[DIRECTIONS FOR THIS TASK]:
Rewrite the entries below, replacing every "icon" with "symbol" and leaving everything else unchanged.

-- start --

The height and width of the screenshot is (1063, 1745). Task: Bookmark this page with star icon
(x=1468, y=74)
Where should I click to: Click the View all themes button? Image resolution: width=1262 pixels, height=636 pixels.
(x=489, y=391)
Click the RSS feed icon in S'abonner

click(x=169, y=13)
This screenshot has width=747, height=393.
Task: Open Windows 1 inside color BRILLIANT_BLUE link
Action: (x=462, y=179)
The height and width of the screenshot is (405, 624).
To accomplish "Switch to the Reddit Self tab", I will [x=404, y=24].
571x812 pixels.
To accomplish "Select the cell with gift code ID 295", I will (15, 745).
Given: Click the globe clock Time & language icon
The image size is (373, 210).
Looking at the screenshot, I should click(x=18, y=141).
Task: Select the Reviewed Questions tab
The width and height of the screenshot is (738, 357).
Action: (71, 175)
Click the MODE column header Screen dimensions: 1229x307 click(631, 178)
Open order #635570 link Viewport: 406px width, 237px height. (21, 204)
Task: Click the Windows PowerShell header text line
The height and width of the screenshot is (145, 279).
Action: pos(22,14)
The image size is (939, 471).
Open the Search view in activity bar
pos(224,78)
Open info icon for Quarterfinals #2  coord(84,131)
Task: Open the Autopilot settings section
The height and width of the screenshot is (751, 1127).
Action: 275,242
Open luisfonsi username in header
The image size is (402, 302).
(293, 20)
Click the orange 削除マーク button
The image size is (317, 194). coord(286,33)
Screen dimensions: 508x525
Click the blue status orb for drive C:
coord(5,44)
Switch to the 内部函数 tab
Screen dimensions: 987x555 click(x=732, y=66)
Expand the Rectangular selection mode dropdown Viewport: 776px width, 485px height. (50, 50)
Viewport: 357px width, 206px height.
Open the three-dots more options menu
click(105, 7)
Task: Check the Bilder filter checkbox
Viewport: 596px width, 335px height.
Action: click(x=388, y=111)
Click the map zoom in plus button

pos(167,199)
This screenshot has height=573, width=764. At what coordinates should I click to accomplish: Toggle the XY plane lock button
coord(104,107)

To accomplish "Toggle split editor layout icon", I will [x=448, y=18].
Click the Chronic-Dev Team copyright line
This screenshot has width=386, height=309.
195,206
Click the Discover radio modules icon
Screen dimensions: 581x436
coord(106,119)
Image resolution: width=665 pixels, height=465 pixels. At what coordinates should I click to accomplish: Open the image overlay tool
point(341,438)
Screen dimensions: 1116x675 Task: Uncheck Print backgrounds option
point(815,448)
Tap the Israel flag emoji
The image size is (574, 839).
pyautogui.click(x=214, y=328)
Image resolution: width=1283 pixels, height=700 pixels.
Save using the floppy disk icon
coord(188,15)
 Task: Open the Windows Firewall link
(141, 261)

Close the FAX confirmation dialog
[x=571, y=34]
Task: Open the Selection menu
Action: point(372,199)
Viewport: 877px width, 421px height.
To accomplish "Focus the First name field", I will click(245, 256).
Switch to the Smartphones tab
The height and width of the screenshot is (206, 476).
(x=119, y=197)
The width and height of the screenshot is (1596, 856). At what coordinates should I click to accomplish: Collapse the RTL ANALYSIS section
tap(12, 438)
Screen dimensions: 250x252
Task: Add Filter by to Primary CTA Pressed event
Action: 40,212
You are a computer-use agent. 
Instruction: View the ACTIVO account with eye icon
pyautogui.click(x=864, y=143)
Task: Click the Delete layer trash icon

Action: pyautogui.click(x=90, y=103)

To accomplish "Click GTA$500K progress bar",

-- end --

[EXPECTED OUTPUT]:
The height and width of the screenshot is (1063, 1745). Task: Bookmark this page with star symbol
(x=1468, y=74)
Where should I click to: Click the View all themes button? Image resolution: width=1262 pixels, height=636 pixels.
(x=489, y=391)
Click the RSS feed symbol in S'abonner

click(x=169, y=13)
This screenshot has width=747, height=393.
Task: Open Windows 1 inside color BRILLIANT_BLUE link
Action: (x=462, y=179)
The height and width of the screenshot is (405, 624).
To accomplish "Switch to the Reddit Self tab", I will [x=404, y=24].
571x812 pixels.
To accomplish "Select the cell with gift code ID 295", I will (15, 745).
Given: Click the globe clock Time & language symbol
The image size is (373, 210).
Looking at the screenshot, I should click(x=18, y=141).
Task: Select the Reviewed Questions tab
The width and height of the screenshot is (738, 357).
Action: (71, 175)
Click the MODE column header Screen dimensions: 1229x307 click(631, 178)
Open order #635570 link Viewport: 406px width, 237px height. (21, 204)
Task: Click the Windows PowerShell header text line
The height and width of the screenshot is (145, 279).
Action: pos(22,14)
The image size is (939, 471).
Open the Search view in activity bar
pos(224,78)
Open info symbol for Quarterfinals #2  coord(84,131)
Task: Open the Autopilot settings section
The height and width of the screenshot is (751, 1127).
Action: 275,242
Open luisfonsi username in header
The image size is (402, 302).
(293, 20)
Click the orange 削除マーク button
The image size is (317, 194). coord(286,33)
Screen dimensions: 508x525
Click the blue status orb for drive C:
coord(5,44)
Switch to the 内部函数 tab
Screen dimensions: 987x555 click(x=732, y=66)
Expand the Rectangular selection mode dropdown Viewport: 776px width, 485px height. (50, 50)
Viewport: 357px width, 206px height.
Open the three-dots more options menu
click(105, 7)
Task: Check the Bilder filter checkbox
Viewport: 596px width, 335px height.
Action: click(x=388, y=111)
Click the map zoom in plus button

pos(167,199)
This screenshot has height=573, width=764. At what coordinates should I click to accomplish: Toggle the XY plane lock button
coord(104,107)

To accomplish "Toggle split editor layout symbol", I will [x=448, y=18].
Click the Chronic-Dev Team copyright line
This screenshot has width=386, height=309.
195,206
Click the Discover radio modules symbol
Screen dimensions: 581x436
coord(106,119)
Image resolution: width=665 pixels, height=465 pixels. At what coordinates should I click to accomplish: Open the image overlay tool
point(341,438)
Screen dimensions: 1116x675 Task: Uncheck Print backgrounds option
point(815,448)
Tap the Israel flag emoji
The image size is (574, 839).
pyautogui.click(x=214, y=328)
Image resolution: width=1283 pixels, height=700 pixels.
Save using the floppy disk symbol
coord(188,15)
 Task: Open the Windows Firewall link
(141, 261)

Close the FAX confirmation dialog
[x=571, y=34]
Task: Open the Selection menu
Action: point(372,199)
Viewport: 877px width, 421px height.
To accomplish "Focus the First name field", I will click(245, 256).
Switch to the Smartphones tab
The height and width of the screenshot is (206, 476).
(x=119, y=197)
The width and height of the screenshot is (1596, 856). At what coordinates should I click to accomplish: Collapse the RTL ANALYSIS section
tap(12, 438)
Screen dimensions: 250x252
Task: Add Filter by to Primary CTA Pressed event
Action: 40,212
You are a computer-use agent. 
Instruction: View the ACTIVO account with eye symbol
pyautogui.click(x=864, y=143)
Task: Click the Delete layer trash symbol

Action: pyautogui.click(x=90, y=103)

To accomplish "Click GTA$500K progress bar",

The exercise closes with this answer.